More particularly and without limitation, this press release contains forward-looking statements concerning the Transaction and its constituents steps, including the Coil Acquisition and the Transaction (including the completion, structure, terms and timing thereof), the expected corporate structure of the Resulting Issuer and its subsidiaries, if any, the future financial performance of the Resulting Issuer or any of the parties, the concurrent financing of Reeflex and the potential release of escrowed proceeds therefrom, and the trading of Bigstack’s securities and any securities of the Resulting Issuer on the TSXV. Although Bigstack believes that the expectations reflected in such forward-looking information are reasonable, it can give no assurance that the expectations of any forward-looking information will prove to be correct. Known and unknown risks, uncertainties and other factors may cause the actual results and future events to differ materially from those expressed or implied by such forward-looking information.

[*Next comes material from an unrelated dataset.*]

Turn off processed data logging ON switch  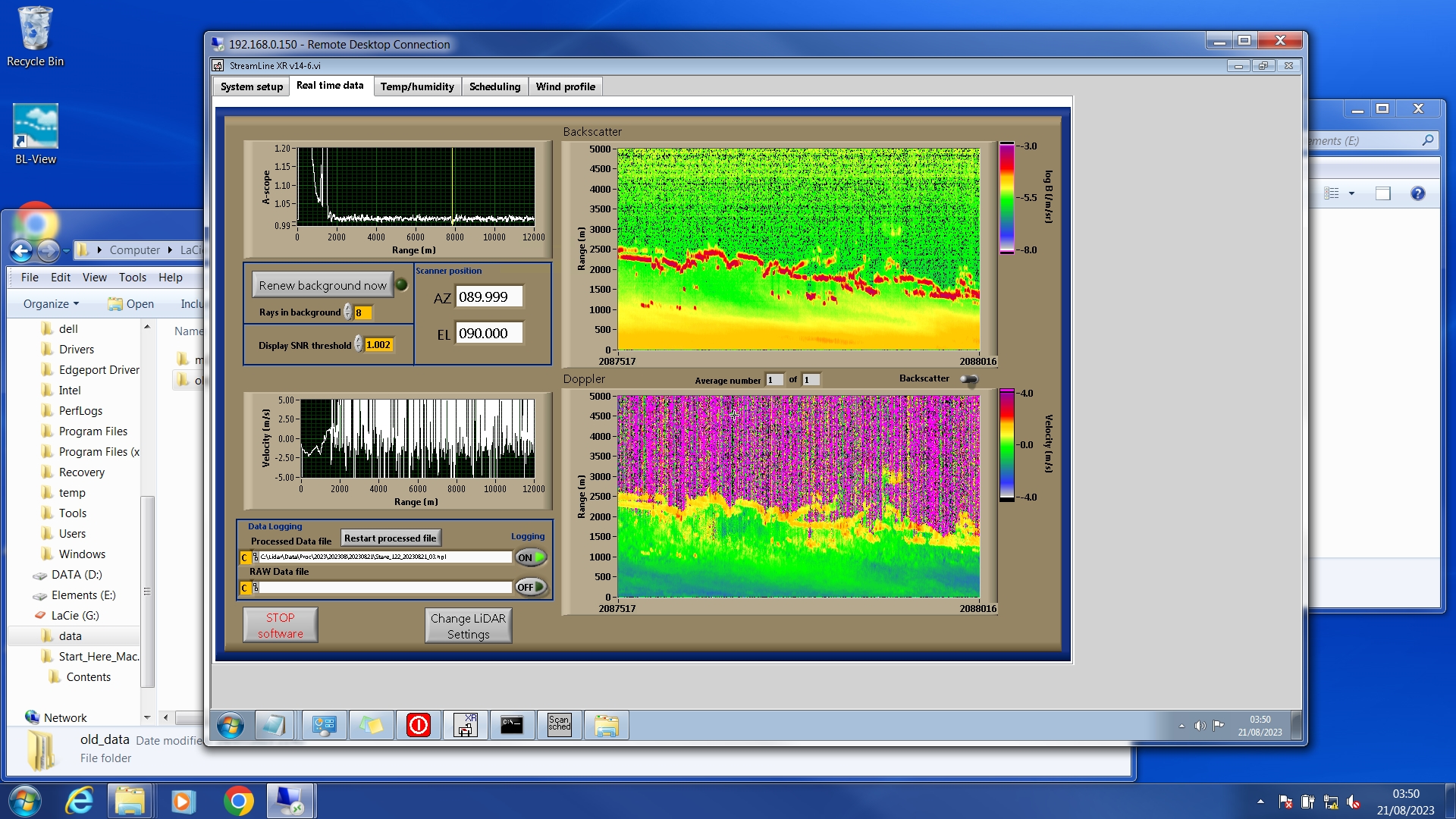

Such factors include, but are not limited to: delay or failure to receive regulatory approvals; inability to complete the Concurrent Financing on the terms described herein or at all; and general business, economic, competitive, political and social uncertainties. There can be no certainty that the Transaction and related transactions will be completed on the terms set out in the agreements among the parties and described in press releases of Bigstack or at all. Accordingly, readers should not place undue reliance on the forward-looking information contained in this press release. Except as required by law, Bigstack disclaims any intention and assumes no obligation to update or revise any forward-looking information to reflect actual results, whether as a result of new information, future events, changes in assumptions, changes in factors affecting such forward-looking information or otherwise.
Investors are cautioned that, except as disclosed in the Filing Statement, any information released or received with respect to the Transaction may not be accurate or complete and should not be relied upon. Trading in the securities of a capital pool company should be considered highly speculative.
The TSX Venture Exchange Inc. has in no way passed upon the merits of the proposed Transaction and has neither approved nor disapproved the contents of this press release.
Bigstack Opportunities I Inc.
For further information, please contact Eric Szustak, the President, Chief Executive Officer, Chief Financial Officer, Corporate Secretary and a director of Bigstack.
Eric Szustak
President, CEO, CFO, Corporate Secretary and Director
Email: [email protected]
Telephone: (905) 330-7948
Neither TSX Venture Exchange nor its Regulation Services Provider (as that term is defined in the policies of the TSX Venture Exchange) accepts responsibility for the adequacy or accuracy of this release.
The securities have not been and will not be registered under the United States Securities Act of 1933, as amended and may not be offered or sold in the United States absent registration or an applicable exemption from the registration requirement. This press release shall not constitute an offer to sell or the solicitation of an offer to buy nor shall there be any sale of the securities in any jurisdiction in which such offer, solicitation or sale would be unlawful.